Excerpt from a dataset

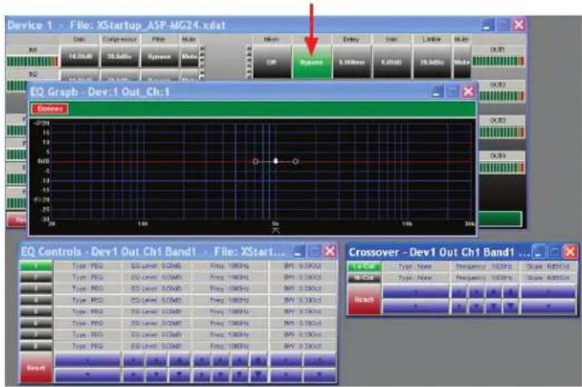Click the red Reset button in EQ Controls
582x387 pixels.
tap(36, 368)
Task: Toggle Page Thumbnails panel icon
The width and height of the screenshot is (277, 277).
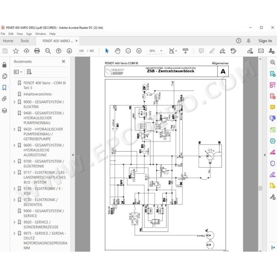Action: click(x=4, y=76)
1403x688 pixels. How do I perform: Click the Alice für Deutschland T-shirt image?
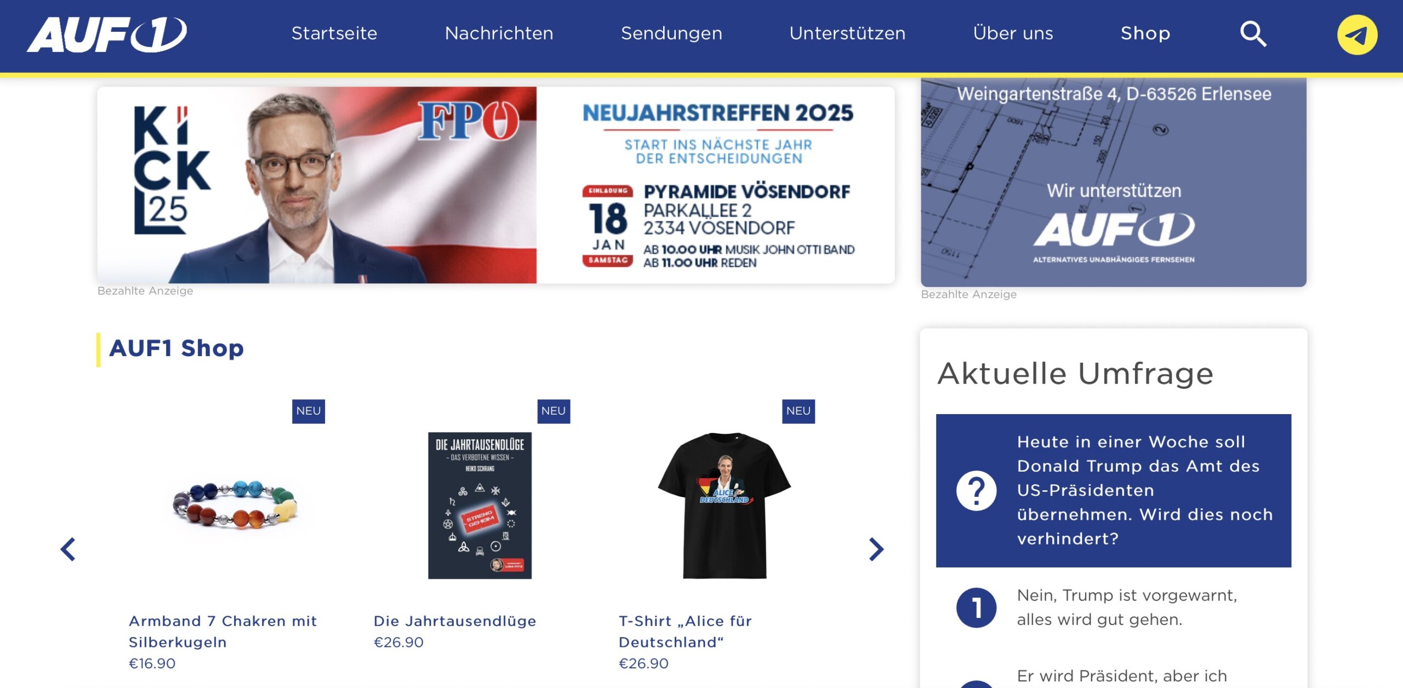click(725, 505)
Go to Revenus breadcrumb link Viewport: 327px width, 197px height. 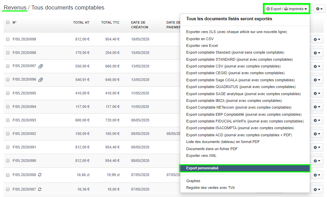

» **Goal**
Can you rewrite the listing above with "breadcrumb" changed to "navigation" and everything else left as it is? Leave the pictures out.

» **Reply**
Click the red Reset button in EQ Controls
582x387 pixels.
tap(36, 368)
Task: Toggle Page Thumbnails panel icon
The width and height of the screenshot is (277, 277).
Action: click(x=4, y=76)
1403x688 pixels. How do I perform: Click the Alice für Deutschland T-shirt image?
click(725, 505)
Go to Revenus navigation link Viewport: 327px width, 197px height. 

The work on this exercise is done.